#### PROBLEM DESCRIPTION
All lines of the listing below are to be printed again exactly.
===============
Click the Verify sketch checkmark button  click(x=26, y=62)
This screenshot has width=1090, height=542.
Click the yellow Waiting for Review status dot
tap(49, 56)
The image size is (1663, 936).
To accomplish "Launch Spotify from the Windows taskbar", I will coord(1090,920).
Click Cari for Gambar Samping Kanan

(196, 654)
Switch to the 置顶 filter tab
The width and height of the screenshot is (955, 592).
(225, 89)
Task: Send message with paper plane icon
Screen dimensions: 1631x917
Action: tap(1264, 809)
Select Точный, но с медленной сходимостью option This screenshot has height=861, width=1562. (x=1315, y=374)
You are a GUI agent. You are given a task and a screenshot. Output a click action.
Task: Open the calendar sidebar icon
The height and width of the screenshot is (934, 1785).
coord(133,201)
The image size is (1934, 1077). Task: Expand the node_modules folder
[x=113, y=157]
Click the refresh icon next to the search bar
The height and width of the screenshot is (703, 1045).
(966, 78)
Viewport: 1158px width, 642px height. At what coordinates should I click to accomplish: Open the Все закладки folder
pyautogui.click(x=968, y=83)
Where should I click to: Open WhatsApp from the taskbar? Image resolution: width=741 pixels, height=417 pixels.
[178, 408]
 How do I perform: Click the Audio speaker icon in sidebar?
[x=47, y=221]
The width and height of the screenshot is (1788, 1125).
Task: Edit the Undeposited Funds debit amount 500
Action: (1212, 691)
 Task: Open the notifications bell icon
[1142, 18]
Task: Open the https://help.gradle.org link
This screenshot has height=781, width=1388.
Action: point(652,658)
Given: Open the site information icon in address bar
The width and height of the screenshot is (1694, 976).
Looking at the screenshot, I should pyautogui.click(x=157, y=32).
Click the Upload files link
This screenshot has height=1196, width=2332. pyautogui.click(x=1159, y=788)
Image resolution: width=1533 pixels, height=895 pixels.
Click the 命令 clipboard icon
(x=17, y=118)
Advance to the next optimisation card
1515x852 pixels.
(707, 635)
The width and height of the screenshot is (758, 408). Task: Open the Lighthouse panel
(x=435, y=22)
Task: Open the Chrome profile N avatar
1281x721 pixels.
===============
#### ANSWER FOR THE TASK
Click the Verify sketch checkmark button  click(x=26, y=62)
This screenshot has width=1090, height=542.
Click the yellow Waiting for Review status dot
tap(49, 56)
The image size is (1663, 936).
To accomplish "Launch Spotify from the Windows taskbar", I will coord(1090,920).
Click Cari for Gambar Samping Kanan

(196, 654)
Switch to the 置顶 filter tab
The width and height of the screenshot is (955, 592).
(225, 89)
Task: Send message with paper plane icon
Screen dimensions: 1631x917
Action: tap(1264, 809)
Select Точный, но с медленной сходимостью option This screenshot has height=861, width=1562. (x=1315, y=374)
You are a GUI agent. You are given a task and a screenshot. Output a click action.
Task: Open the calendar sidebar icon
The height and width of the screenshot is (934, 1785).
coord(133,201)
The image size is (1934, 1077). Task: Expand the node_modules folder
[x=113, y=157]
Click the refresh icon next to the search bar
The height and width of the screenshot is (703, 1045).
(966, 78)
Viewport: 1158px width, 642px height. At what coordinates should I click to accomplish: Open the Все закладки folder
pyautogui.click(x=968, y=83)
Where should I click to: Open WhatsApp from the taskbar? Image resolution: width=741 pixels, height=417 pixels.
[178, 408]
 How do I perform: Click the Audio speaker icon in sidebar?
[x=47, y=221]
The width and height of the screenshot is (1788, 1125).
Task: Edit the Undeposited Funds debit amount 500
Action: (1212, 691)
 Task: Open the notifications bell icon
[1142, 18]
Task: Open the https://help.gradle.org link
This screenshot has height=781, width=1388.
Action: point(652,658)
Given: Open the site information icon in address bar
The width and height of the screenshot is (1694, 976).
Looking at the screenshot, I should pyautogui.click(x=157, y=32).
Click the Upload files link
This screenshot has height=1196, width=2332. pyautogui.click(x=1159, y=788)
Image resolution: width=1533 pixels, height=895 pixels.
Click the 命令 clipboard icon
(x=17, y=118)
Advance to the next optimisation card
1515x852 pixels.
(707, 635)
The width and height of the screenshot is (758, 408). Task: Open the Lighthouse panel
(x=435, y=22)
Task: Open the Chrome profile N avatar
1281x721 pixels.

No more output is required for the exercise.